==== Excerpted data

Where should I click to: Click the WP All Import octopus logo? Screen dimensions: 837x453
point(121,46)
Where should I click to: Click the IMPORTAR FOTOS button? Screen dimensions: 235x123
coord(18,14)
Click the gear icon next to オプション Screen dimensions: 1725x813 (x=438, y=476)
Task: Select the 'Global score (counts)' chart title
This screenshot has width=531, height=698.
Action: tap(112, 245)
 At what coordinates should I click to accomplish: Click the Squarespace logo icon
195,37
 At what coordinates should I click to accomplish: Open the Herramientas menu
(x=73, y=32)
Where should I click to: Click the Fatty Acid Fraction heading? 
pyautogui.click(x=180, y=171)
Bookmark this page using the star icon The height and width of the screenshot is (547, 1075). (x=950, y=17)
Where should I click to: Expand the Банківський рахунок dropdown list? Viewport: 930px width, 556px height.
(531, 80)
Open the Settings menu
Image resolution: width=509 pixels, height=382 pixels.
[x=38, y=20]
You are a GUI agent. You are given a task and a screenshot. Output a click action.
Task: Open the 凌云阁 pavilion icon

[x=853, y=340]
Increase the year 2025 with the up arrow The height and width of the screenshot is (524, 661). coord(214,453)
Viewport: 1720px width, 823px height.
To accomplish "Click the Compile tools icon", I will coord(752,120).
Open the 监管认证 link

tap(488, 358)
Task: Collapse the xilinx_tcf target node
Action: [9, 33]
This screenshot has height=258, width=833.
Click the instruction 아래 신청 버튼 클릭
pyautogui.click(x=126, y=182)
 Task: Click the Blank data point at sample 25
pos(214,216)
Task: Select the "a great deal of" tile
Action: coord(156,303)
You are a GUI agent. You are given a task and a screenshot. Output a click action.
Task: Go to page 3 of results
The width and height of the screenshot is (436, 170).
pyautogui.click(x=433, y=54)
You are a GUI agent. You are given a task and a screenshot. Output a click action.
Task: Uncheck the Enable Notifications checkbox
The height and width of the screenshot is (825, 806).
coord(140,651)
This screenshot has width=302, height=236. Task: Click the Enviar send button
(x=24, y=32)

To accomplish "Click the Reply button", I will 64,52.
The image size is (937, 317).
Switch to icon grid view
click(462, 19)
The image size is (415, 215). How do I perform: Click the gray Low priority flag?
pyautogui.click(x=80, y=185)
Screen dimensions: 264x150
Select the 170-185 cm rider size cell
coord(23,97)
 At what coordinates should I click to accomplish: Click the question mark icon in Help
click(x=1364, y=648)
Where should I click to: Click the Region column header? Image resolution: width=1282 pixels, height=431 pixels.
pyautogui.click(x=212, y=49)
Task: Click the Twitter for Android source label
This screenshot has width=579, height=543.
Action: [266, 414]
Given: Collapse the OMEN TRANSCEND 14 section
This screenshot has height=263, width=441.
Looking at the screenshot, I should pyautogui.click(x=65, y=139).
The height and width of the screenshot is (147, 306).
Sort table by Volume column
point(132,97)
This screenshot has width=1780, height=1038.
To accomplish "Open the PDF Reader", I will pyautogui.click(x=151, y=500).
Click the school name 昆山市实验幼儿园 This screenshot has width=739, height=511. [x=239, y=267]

========

Repeat everything above from the line containing "Bookmark this page" down to the line containing "coord(23,97)", both of those lines included.

**Solved problem:**
Bookmark this page using the star icon The height and width of the screenshot is (547, 1075). (x=950, y=17)
Where should I click to: Expand the Банківський рахунок dropdown list? Viewport: 930px width, 556px height.
(531, 80)
Open the Settings menu
Image resolution: width=509 pixels, height=382 pixels.
[x=38, y=20]
You are a GUI agent. You are given a task and a screenshot. Output a click action.
Task: Open the 凌云阁 pavilion icon

[x=853, y=340]
Increase the year 2025 with the up arrow The height and width of the screenshot is (524, 661). coord(214,453)
Viewport: 1720px width, 823px height.
To accomplish "Click the Compile tools icon", I will coord(752,120).
Open the 监管认证 link

tap(488, 358)
Task: Collapse the xilinx_tcf target node
Action: [9, 33]
This screenshot has height=258, width=833.
Click the instruction 아래 신청 버튼 클릭
pyautogui.click(x=126, y=182)
 Task: Click the Blank data point at sample 25
pos(214,216)
Task: Select the "a great deal of" tile
Action: coord(156,303)
You are a GUI agent. You are given a task and a screenshot. Output a click action.
Task: Go to page 3 of results
The width and height of the screenshot is (436, 170).
pyautogui.click(x=433, y=54)
You are a GUI agent. You are given a task and a screenshot. Output a click action.
Task: Uncheck the Enable Notifications checkbox
The height and width of the screenshot is (825, 806).
coord(140,651)
This screenshot has width=302, height=236. Task: Click the Enviar send button
(x=24, y=32)

To accomplish "Click the Reply button", I will 64,52.
The image size is (937, 317).
Switch to icon grid view
click(462, 19)
The image size is (415, 215). How do I perform: Click the gray Low priority flag?
pyautogui.click(x=80, y=185)
Screen dimensions: 264x150
Select the 170-185 cm rider size cell
coord(23,97)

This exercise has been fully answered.